T cell exhaustion during murine cutaneous and visceral leishmaniasis.

Abstract

Abstract Leishmaniasis is a chronic progressive disease usually controlled by TH1-type IFN-γ producing cells. Human or murine leishmaniasis can progress despite the presence of T cells capable of producing IFN-γ. It is reported that CD8 cells in humans with visceral leishmaniasis (VL) express markers of T cell exhaustion. We hypothesized that myeloid cells play a role in exhausting T cells at the local sites of Leishmania species infection inhibiting proper adaptive responses. We addressed this hypothesis in BALB/c models of cutaneous leishmaniasis (CL) or VL caused by L. major or L. donovani infection, respectively. We examined inhibitory receptors PD1, LAG3, CTLA4 and TIM3 on lymphoid cells, and counter-receptors PDL1, MHCII, and CD80 in myeloid cell by flow cytometry throughout 4 weeks of infection.
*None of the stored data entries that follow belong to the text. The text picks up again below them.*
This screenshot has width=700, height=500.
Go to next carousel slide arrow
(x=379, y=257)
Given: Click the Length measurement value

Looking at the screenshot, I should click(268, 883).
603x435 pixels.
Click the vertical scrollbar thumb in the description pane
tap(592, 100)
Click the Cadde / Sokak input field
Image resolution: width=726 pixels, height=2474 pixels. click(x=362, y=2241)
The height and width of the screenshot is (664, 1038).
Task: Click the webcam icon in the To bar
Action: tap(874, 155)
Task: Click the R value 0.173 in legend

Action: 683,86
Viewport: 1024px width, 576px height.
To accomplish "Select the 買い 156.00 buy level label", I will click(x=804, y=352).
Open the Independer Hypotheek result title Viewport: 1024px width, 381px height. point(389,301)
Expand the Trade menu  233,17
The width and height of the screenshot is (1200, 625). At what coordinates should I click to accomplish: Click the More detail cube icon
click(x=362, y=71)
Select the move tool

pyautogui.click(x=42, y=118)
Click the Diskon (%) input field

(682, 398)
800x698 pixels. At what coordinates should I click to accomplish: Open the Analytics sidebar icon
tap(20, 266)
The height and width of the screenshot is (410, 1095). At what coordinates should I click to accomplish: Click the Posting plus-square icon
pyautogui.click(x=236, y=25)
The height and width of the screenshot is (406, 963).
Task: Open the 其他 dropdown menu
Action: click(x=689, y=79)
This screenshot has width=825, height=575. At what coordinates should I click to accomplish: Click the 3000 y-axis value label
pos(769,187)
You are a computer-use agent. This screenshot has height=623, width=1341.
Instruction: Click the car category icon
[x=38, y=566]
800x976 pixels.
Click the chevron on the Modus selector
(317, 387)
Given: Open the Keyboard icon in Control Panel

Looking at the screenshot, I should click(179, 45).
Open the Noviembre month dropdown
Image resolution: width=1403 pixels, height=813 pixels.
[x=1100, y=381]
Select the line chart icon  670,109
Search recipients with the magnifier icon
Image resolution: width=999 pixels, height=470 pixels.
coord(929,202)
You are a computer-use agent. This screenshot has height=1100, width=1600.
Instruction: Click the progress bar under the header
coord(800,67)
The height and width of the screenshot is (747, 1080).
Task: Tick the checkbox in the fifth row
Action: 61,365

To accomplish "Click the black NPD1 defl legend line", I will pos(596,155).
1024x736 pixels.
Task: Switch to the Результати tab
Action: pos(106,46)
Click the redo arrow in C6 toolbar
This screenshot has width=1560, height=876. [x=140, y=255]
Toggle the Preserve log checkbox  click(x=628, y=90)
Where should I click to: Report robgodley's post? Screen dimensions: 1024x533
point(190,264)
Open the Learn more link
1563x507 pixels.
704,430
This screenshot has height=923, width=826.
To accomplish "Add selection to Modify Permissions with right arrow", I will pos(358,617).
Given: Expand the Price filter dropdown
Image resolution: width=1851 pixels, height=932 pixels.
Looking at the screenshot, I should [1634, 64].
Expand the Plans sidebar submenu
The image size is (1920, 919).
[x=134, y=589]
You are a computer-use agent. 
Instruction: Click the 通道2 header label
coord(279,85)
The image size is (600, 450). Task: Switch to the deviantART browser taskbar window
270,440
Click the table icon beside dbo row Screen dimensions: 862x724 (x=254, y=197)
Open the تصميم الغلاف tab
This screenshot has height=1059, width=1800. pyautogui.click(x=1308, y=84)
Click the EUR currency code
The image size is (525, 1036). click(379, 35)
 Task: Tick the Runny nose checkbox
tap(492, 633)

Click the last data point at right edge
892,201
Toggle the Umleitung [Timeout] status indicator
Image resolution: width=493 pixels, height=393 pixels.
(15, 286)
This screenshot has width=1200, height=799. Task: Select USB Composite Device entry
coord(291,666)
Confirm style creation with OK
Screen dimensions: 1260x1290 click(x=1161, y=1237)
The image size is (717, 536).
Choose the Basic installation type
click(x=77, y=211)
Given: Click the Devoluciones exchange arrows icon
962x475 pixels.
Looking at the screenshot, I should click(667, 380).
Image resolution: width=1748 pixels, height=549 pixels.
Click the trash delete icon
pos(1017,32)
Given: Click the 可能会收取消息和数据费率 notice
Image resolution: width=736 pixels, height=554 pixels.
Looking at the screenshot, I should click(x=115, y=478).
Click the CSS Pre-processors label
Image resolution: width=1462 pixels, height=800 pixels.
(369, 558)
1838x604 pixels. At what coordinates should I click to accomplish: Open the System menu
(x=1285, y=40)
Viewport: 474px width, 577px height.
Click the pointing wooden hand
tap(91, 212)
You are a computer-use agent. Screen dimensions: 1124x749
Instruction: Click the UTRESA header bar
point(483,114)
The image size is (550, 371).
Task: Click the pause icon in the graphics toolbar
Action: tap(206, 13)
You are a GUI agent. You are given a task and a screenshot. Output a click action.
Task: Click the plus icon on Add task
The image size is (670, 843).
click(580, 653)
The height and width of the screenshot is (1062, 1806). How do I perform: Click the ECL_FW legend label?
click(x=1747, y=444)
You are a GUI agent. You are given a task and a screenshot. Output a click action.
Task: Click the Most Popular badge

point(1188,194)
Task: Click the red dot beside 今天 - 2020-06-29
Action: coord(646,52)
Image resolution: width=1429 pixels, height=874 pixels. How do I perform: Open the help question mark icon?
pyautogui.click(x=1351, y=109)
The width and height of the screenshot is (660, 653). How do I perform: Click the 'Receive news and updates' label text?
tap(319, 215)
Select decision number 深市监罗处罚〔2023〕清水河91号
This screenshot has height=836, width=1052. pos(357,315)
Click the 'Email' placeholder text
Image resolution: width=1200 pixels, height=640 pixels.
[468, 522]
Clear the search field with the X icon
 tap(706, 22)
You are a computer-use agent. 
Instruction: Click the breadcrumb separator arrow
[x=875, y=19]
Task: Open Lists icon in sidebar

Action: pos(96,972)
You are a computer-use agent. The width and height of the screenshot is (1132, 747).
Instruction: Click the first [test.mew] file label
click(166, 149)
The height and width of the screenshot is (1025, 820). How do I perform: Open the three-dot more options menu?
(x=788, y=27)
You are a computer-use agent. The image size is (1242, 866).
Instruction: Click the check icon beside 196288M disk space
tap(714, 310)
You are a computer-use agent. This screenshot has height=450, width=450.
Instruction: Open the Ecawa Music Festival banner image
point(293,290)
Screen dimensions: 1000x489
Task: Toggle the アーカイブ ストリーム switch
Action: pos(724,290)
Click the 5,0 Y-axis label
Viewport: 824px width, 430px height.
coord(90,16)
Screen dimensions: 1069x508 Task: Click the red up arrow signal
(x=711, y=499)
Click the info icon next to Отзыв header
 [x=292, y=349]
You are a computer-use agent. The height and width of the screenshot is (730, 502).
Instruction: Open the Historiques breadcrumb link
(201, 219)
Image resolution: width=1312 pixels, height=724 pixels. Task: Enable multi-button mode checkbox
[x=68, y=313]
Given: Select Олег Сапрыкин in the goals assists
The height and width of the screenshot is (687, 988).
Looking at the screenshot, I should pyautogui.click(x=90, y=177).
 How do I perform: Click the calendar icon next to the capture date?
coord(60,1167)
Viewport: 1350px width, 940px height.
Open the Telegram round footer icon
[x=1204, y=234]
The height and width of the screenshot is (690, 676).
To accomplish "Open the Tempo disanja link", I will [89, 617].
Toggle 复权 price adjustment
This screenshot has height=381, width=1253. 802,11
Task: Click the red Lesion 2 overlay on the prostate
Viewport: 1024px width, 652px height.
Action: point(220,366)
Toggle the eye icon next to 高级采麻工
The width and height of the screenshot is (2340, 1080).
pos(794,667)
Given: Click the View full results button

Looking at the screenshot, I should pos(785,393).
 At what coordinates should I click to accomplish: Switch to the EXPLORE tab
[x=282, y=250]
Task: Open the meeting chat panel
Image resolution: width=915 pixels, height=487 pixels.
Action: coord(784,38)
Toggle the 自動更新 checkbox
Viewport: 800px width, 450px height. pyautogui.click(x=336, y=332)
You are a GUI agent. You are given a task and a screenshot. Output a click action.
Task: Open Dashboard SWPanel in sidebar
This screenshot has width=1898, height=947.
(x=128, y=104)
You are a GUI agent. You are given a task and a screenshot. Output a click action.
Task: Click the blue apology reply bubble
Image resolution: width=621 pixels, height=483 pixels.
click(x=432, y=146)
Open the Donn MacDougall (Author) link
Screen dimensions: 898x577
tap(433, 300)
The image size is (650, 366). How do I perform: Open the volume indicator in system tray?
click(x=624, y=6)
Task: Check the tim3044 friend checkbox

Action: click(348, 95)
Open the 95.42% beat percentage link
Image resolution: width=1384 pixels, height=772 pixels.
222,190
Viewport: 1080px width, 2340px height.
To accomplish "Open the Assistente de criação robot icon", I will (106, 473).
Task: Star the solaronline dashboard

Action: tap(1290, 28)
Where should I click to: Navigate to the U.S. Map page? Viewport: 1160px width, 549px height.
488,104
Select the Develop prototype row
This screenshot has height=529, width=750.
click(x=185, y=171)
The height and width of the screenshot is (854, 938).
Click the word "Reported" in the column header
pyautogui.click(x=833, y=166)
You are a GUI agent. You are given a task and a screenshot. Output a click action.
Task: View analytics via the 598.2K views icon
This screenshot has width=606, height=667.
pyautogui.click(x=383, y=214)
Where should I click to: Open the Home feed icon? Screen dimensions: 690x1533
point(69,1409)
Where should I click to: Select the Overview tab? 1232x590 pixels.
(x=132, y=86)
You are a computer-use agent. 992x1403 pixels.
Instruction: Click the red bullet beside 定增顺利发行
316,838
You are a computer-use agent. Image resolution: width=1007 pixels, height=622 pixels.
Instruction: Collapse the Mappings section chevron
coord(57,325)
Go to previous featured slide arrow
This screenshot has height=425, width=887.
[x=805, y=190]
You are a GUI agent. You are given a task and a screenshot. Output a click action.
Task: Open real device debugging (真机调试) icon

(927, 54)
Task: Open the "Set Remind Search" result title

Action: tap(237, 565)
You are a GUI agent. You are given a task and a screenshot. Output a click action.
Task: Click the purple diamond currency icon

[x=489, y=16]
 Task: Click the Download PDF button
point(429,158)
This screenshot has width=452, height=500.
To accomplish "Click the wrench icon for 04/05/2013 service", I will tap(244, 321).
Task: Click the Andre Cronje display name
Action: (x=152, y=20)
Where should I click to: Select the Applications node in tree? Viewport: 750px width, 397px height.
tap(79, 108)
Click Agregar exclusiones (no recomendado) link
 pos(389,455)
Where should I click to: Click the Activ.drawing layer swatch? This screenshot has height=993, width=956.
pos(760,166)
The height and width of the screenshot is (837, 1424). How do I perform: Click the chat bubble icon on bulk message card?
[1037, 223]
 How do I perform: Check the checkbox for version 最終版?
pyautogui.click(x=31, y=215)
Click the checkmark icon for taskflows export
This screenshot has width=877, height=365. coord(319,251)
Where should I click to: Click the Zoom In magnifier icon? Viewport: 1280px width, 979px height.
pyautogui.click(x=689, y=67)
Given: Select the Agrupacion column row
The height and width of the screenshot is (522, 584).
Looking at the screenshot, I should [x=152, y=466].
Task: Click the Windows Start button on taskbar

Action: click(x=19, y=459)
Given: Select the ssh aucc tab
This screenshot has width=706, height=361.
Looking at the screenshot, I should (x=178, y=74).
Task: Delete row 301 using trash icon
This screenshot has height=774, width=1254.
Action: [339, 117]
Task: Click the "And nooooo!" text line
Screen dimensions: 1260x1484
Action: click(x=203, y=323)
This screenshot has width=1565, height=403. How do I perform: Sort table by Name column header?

Both models showed significant increases in PD-1 in circulating dendritic cells after 1 week of infection. However, after 3–4 weeks when infection was chronic, PDL-1 was expressed on neutrophils in the blood and at the local sites of infection (infected ear tissue and draining lymph nodes of L. major infected mice; spleen cells of L. donovani-infected mice). Furthermore, PD1 was expressed on both CD4 and CD8 T cells in blood and lymph nodes of mice infected with L. major at the same time. In contrast, only CD4 T cells, but not CD8 T cells) displayed higher PD-1 in blood and spleens of mice infected with L. donovani. In conclusion, both disease models elicited the exhaustion counter-receptor PDL1 on neutrophils in the blood and the local site of parasite growth. The T cell exhaustion marker PD1 was expressed on T cells at the same sites, although both CD4 and CD8 T cells displayed PD1 in the CL model, whereas PD1 expression was more profound on CD4 T cells in the VL model.